## Required work
Could you output the lines of the listing, from the line containing "You are a computer-use" through the end of the listing, as a JSON list of strings with one string per line, skipping blank lines and leaving out the pictures?

—————

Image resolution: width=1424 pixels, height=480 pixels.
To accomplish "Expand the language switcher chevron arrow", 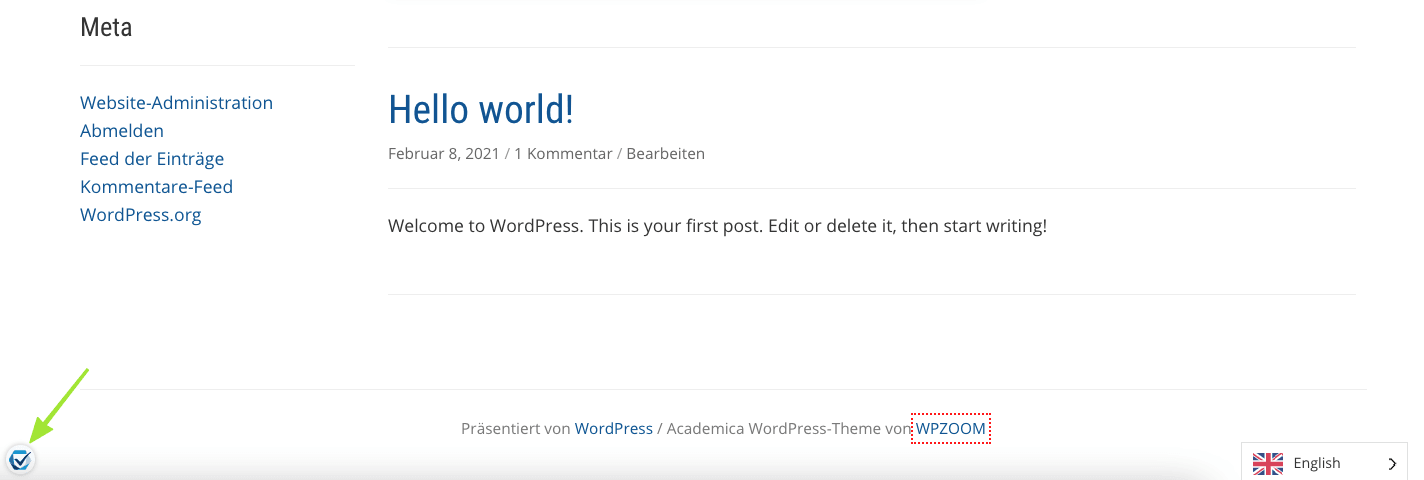I will 1392,463.
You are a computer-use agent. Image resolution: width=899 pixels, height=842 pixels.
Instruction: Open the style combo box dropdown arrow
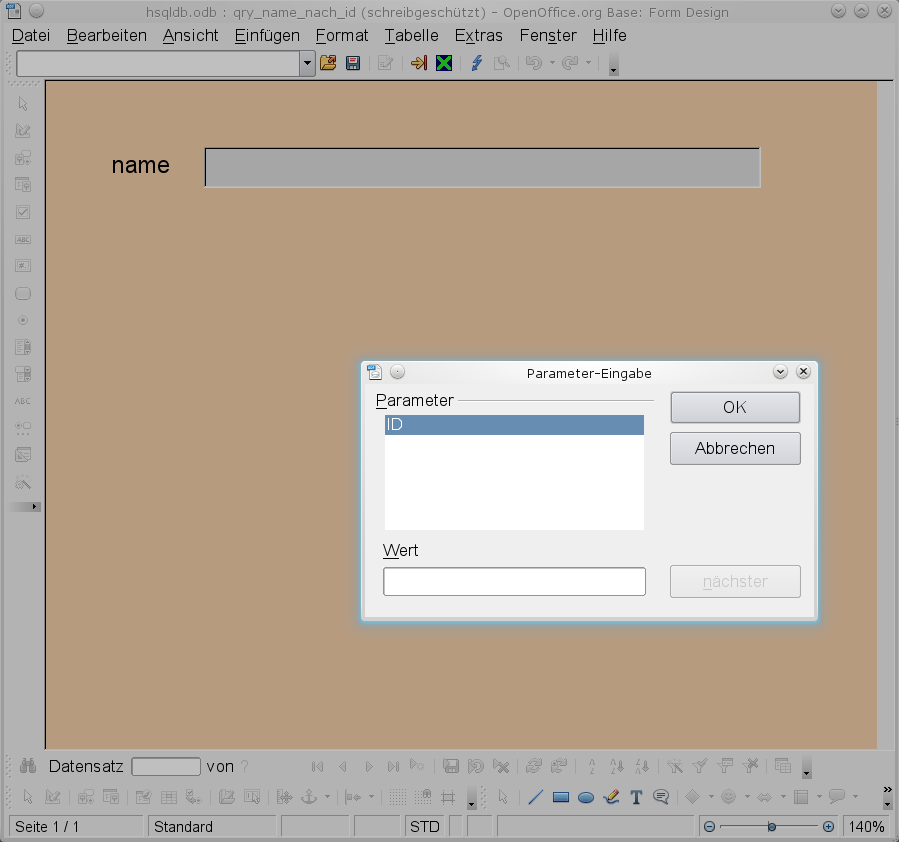307,63
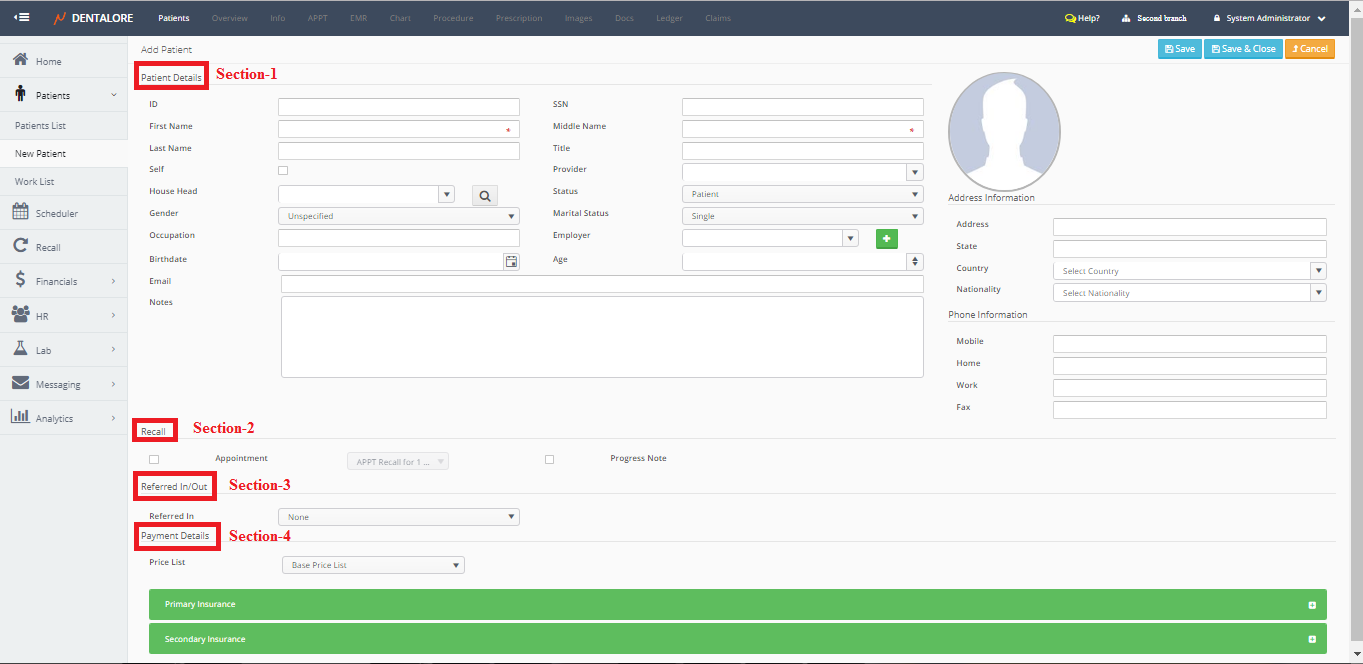
Task: Click the House Head search magnifier icon
Action: tap(484, 196)
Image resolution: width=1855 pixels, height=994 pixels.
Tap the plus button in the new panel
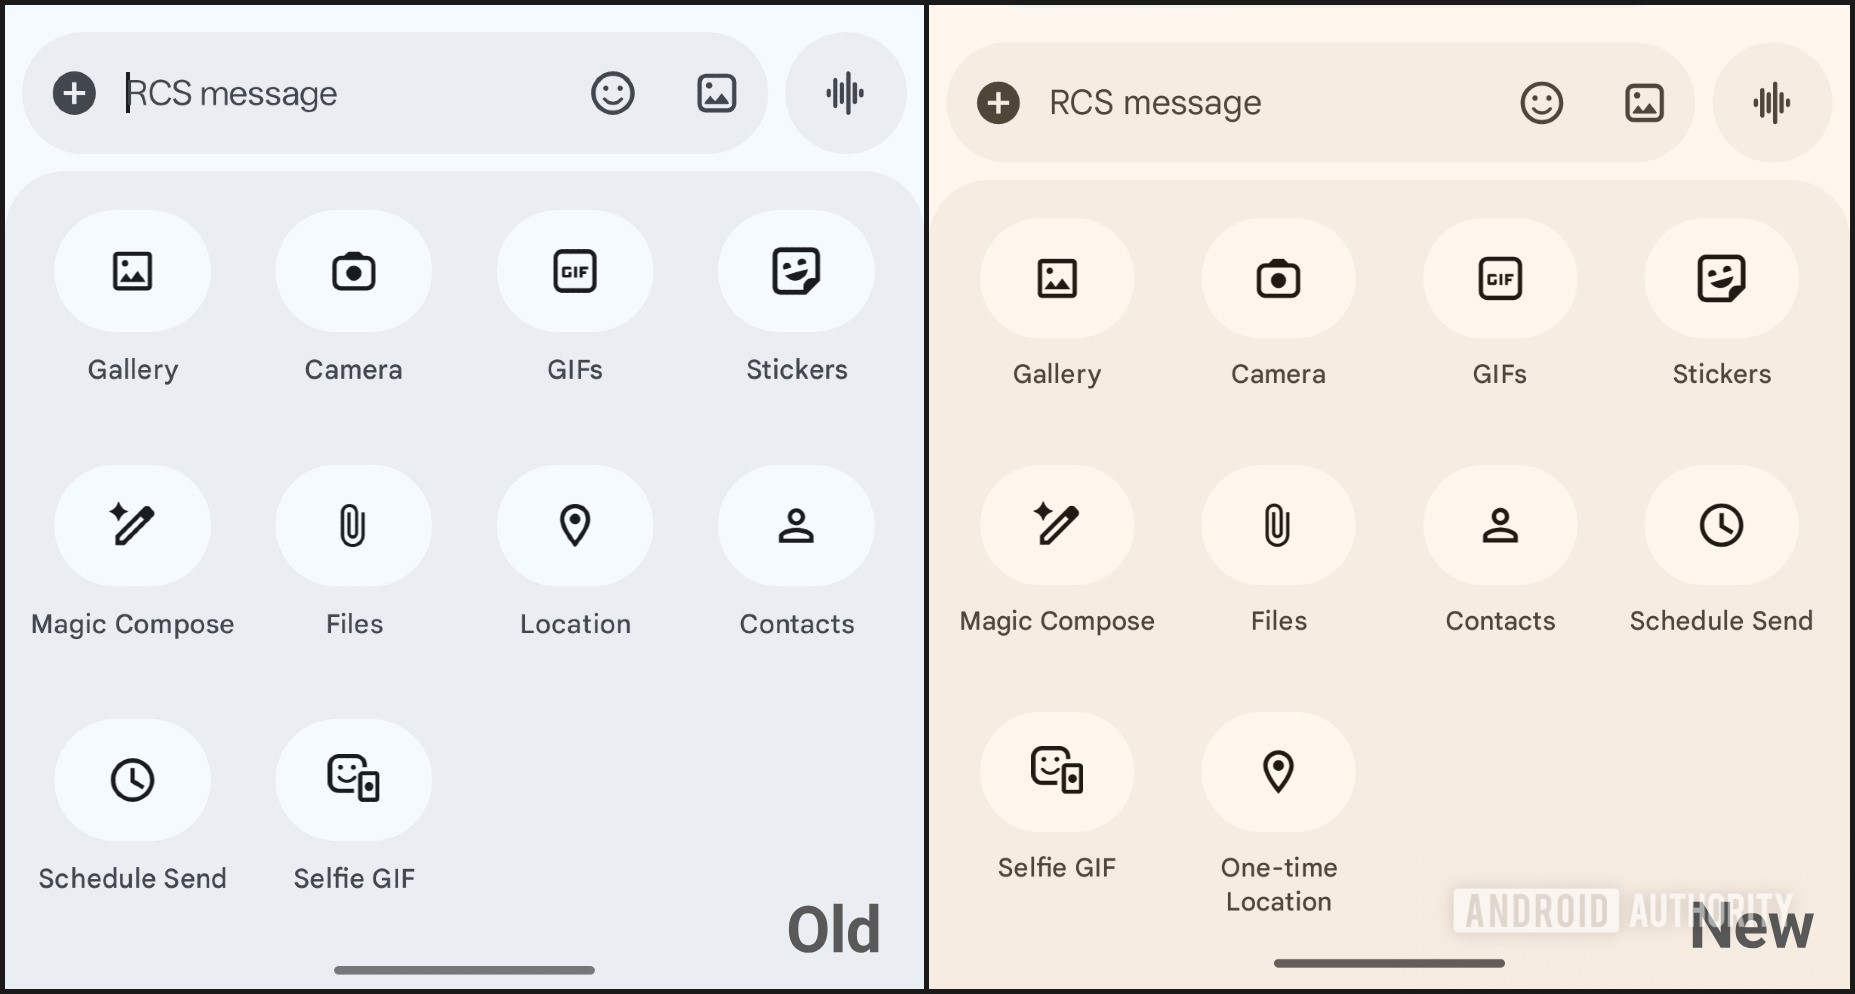click(998, 102)
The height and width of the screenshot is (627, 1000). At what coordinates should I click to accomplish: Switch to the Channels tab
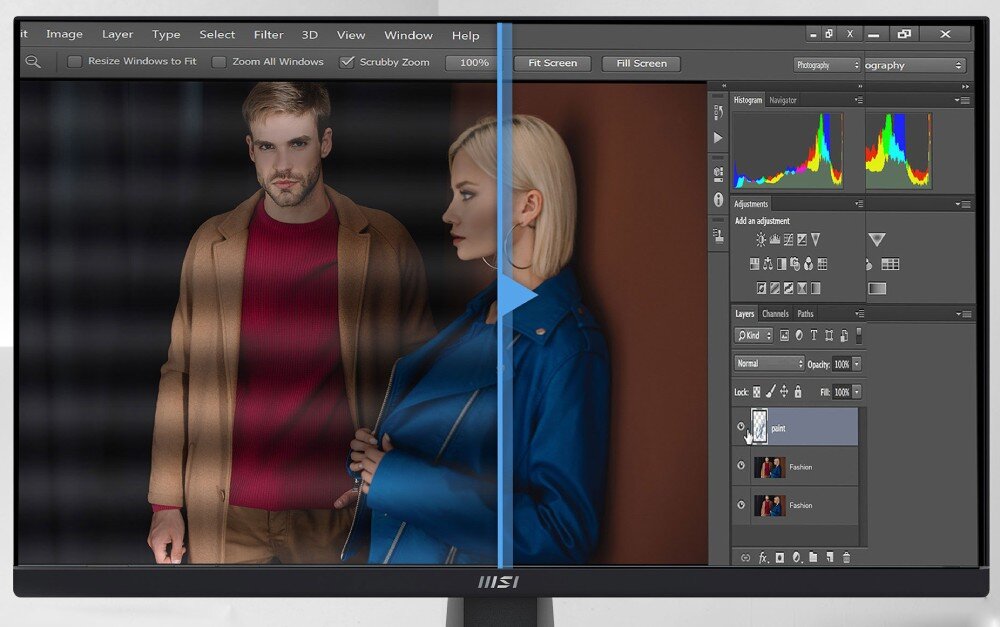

—————

## Output of the task
[
  "You are a computer-use agent. Image resolution: width=899 pixels, height=842 pixels.",
  "Instruction: Open the style combo box dropdown arrow",
  "307,63",
  "Task: Click the House Head search magnifier icon",
  "Action: tap(484, 196)",
  "Image resolution: width=1855 pixels, height=994 pixels.",
  "Tap the plus button in the new panel",
  "click(998, 102)",
  "The height and width of the screenshot is (627, 1000). At what coordinates should I click to accomplish: Switch to the Channels tab"
]